Pixel coordinate grounding data:

::::::::::

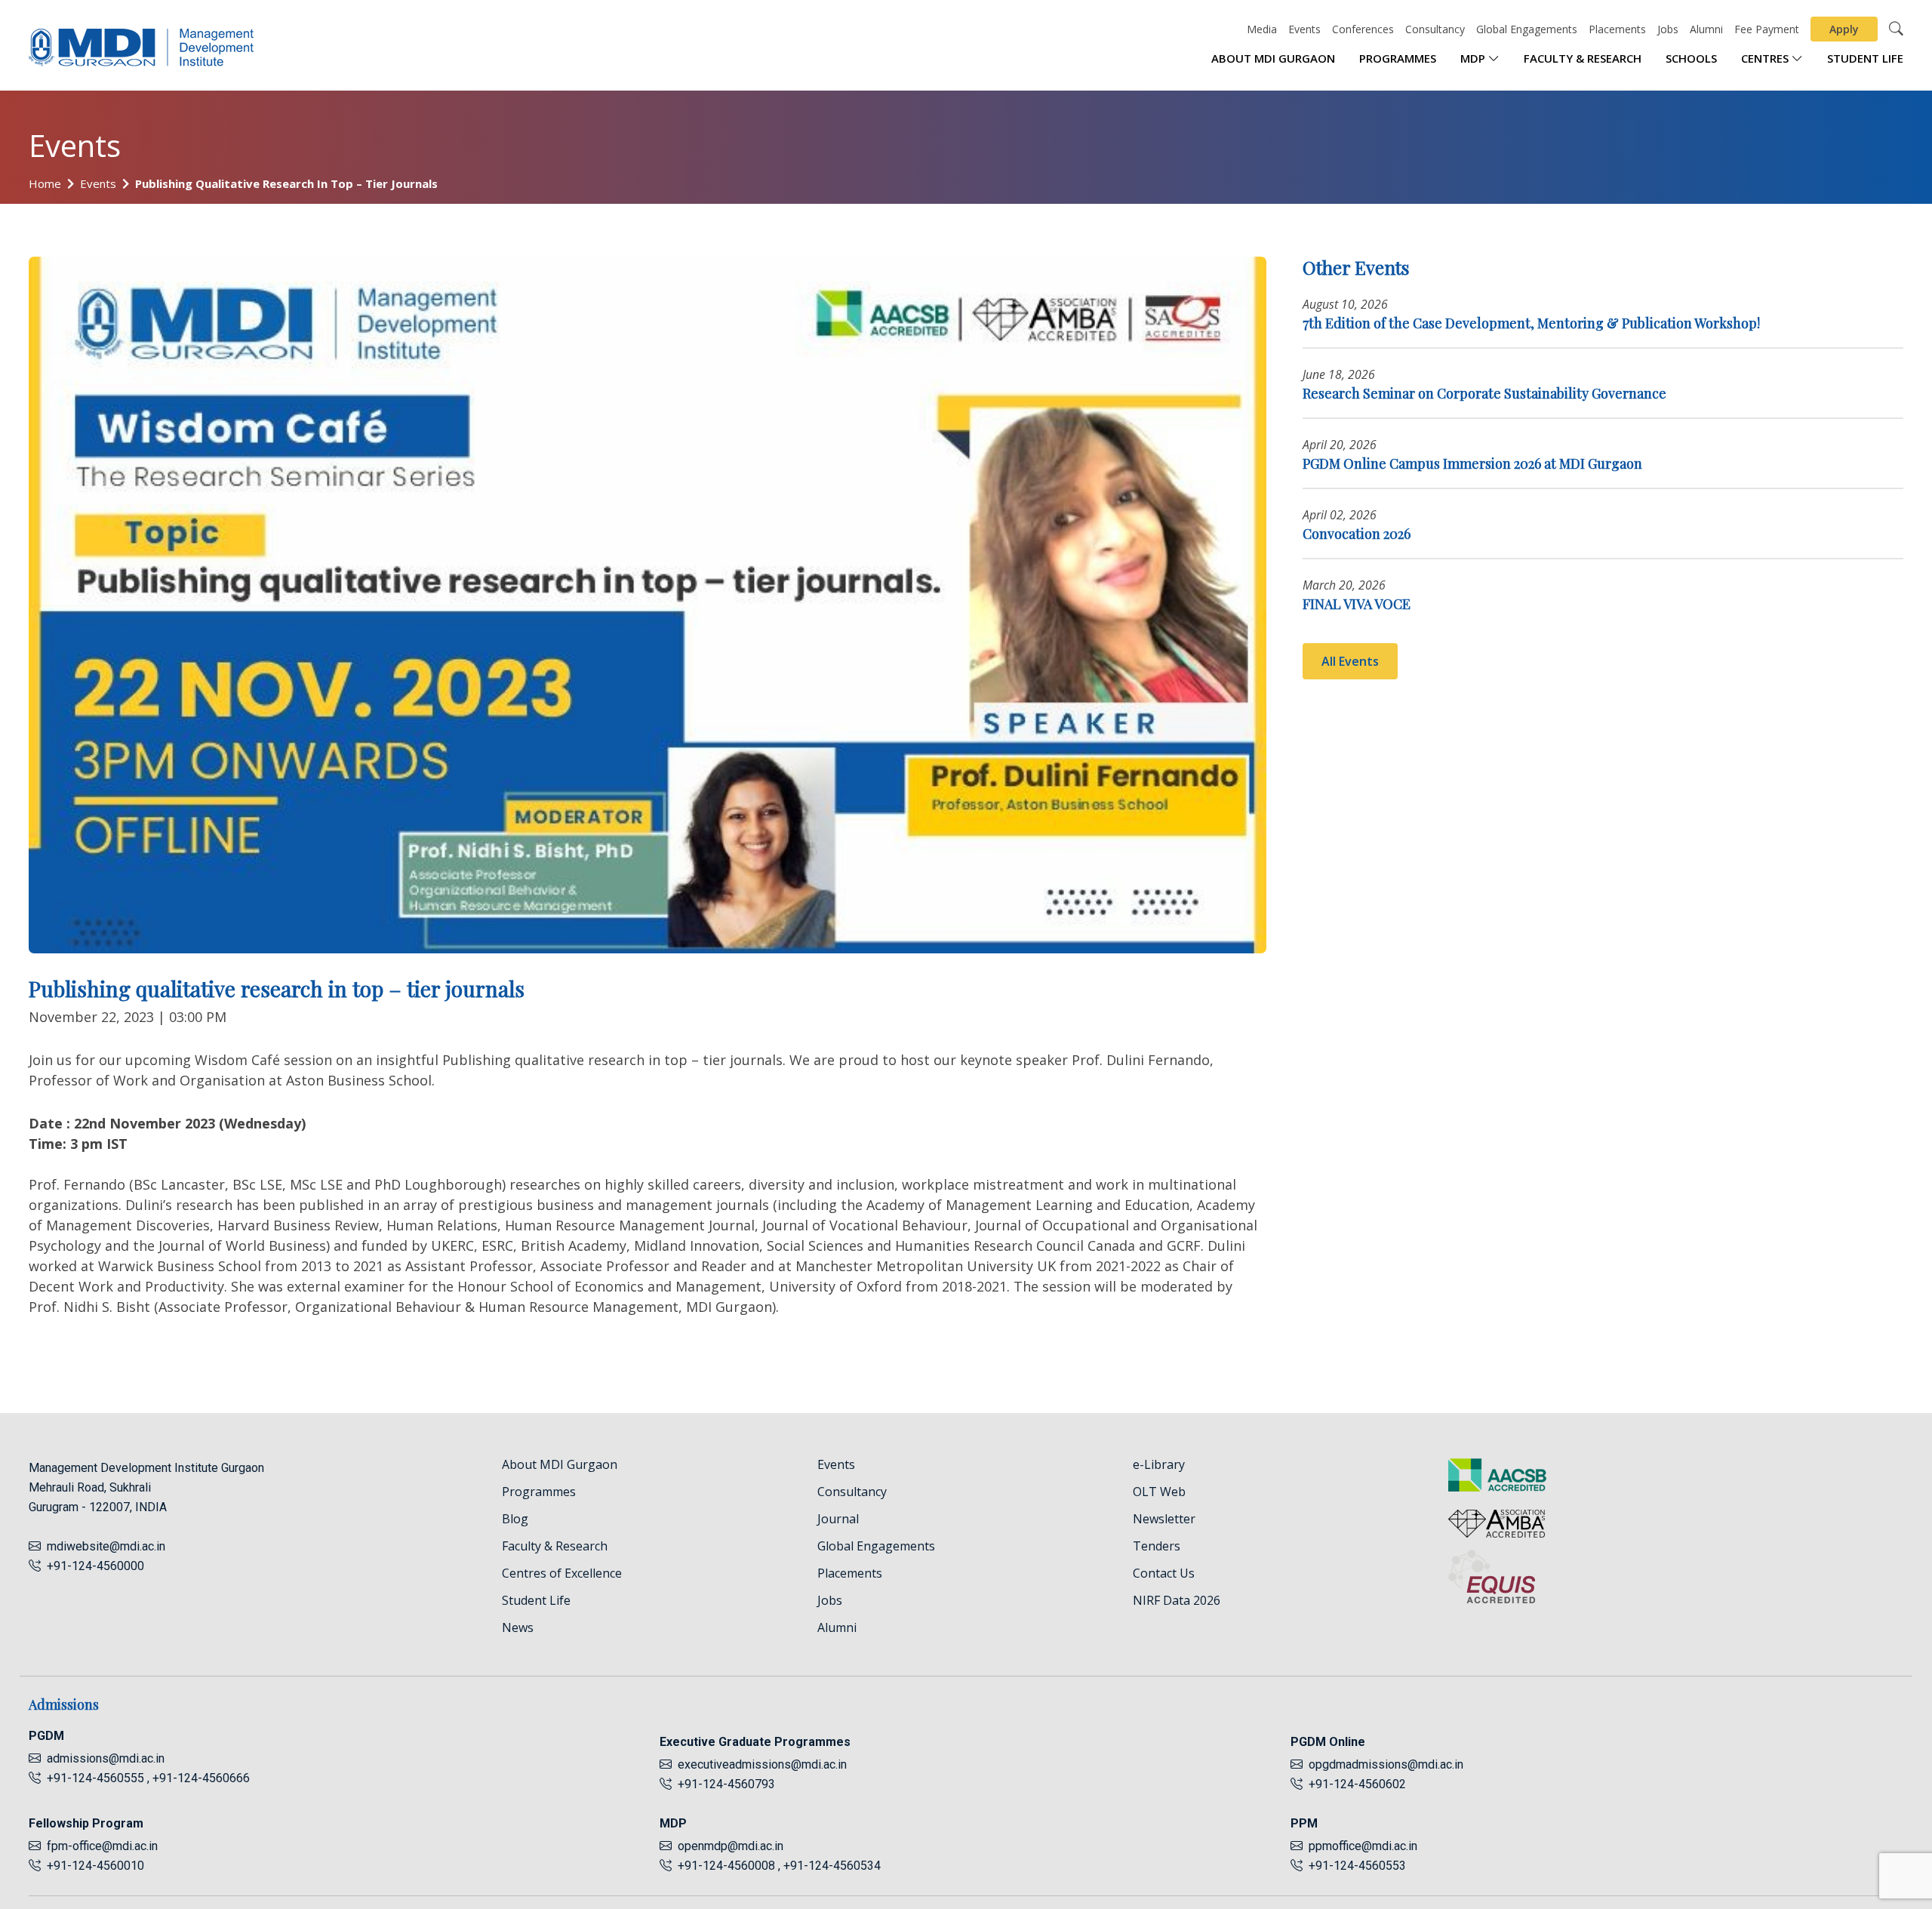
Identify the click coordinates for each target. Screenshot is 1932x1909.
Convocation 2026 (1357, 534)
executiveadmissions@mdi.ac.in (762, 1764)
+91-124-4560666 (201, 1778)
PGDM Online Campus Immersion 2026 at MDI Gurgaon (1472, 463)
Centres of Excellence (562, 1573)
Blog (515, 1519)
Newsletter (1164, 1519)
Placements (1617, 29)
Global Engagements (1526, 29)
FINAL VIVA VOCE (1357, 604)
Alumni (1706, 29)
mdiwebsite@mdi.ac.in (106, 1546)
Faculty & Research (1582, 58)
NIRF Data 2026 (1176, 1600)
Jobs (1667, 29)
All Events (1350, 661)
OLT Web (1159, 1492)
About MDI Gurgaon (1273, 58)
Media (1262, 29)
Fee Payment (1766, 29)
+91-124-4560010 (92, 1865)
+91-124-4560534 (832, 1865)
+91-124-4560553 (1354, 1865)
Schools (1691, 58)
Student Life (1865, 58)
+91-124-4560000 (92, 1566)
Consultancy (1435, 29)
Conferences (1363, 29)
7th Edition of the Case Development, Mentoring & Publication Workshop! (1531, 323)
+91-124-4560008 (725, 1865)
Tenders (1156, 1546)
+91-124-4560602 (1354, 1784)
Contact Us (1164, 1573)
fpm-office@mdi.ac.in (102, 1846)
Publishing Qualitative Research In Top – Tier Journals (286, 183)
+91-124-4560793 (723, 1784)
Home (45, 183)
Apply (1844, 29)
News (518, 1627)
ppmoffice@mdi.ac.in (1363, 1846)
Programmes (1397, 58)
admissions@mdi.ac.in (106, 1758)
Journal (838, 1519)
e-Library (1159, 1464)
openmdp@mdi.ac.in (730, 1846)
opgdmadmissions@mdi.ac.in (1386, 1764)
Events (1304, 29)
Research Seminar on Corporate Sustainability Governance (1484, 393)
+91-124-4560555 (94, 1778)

::::::::::

→ **Problem statement**:
Keep the pictures out of the copy and write out the data exactly as it stands.

→ **Solution for this problem**:
Identify the click coordinates for each target. Screenshot is 1932x1909.
Convocation 2026 (1357, 534)
executiveadmissions@mdi.ac.in (762, 1764)
+91-124-4560666 (201, 1778)
PGDM Online Campus Immersion 2026 at MDI Gurgaon (1472, 463)
Centres of Excellence (562, 1573)
Blog (515, 1519)
Newsletter (1164, 1519)
Placements (1617, 29)
Global Engagements (1526, 29)
FINAL VIVA VOCE (1357, 604)
Alumni (1706, 29)
mdiwebsite@mdi.ac.in (106, 1546)
Faculty & Research (1582, 58)
NIRF Data 2026 (1176, 1600)
Jobs (1667, 29)
All Events (1350, 661)
OLT Web (1159, 1492)
About MDI Gurgaon (1273, 58)
Media (1262, 29)
Fee Payment (1766, 29)
+91-124-4560010 (92, 1865)
+91-124-4560534 (832, 1865)
+91-124-4560553 (1354, 1865)
Schools (1691, 58)
Student Life (1865, 58)
+91-124-4560000 (92, 1566)
Consultancy (1435, 29)
Conferences (1363, 29)
7th Edition of the Case Development, Mentoring & Publication Workshop! (1531, 323)
+91-124-4560008 (725, 1865)
Tenders (1156, 1546)
+91-124-4560602 (1354, 1784)
Contact Us (1164, 1573)
fpm-office@mdi.ac.in (102, 1846)
Publishing Qualitative Research In Top – Tier Journals (286, 183)
+91-124-4560793 (723, 1784)
Home (45, 183)
Apply (1844, 29)
News (518, 1627)
ppmoffice@mdi.ac.in (1363, 1846)
Programmes (1397, 58)
admissions@mdi.ac.in (106, 1758)
Journal (838, 1519)
e-Library (1159, 1464)
openmdp@mdi.ac.in (730, 1846)
opgdmadmissions@mdi.ac.in (1386, 1764)
Events (1304, 29)
Research Seminar on Corporate Sustainability Governance (1484, 393)
+91-124-4560555 (94, 1778)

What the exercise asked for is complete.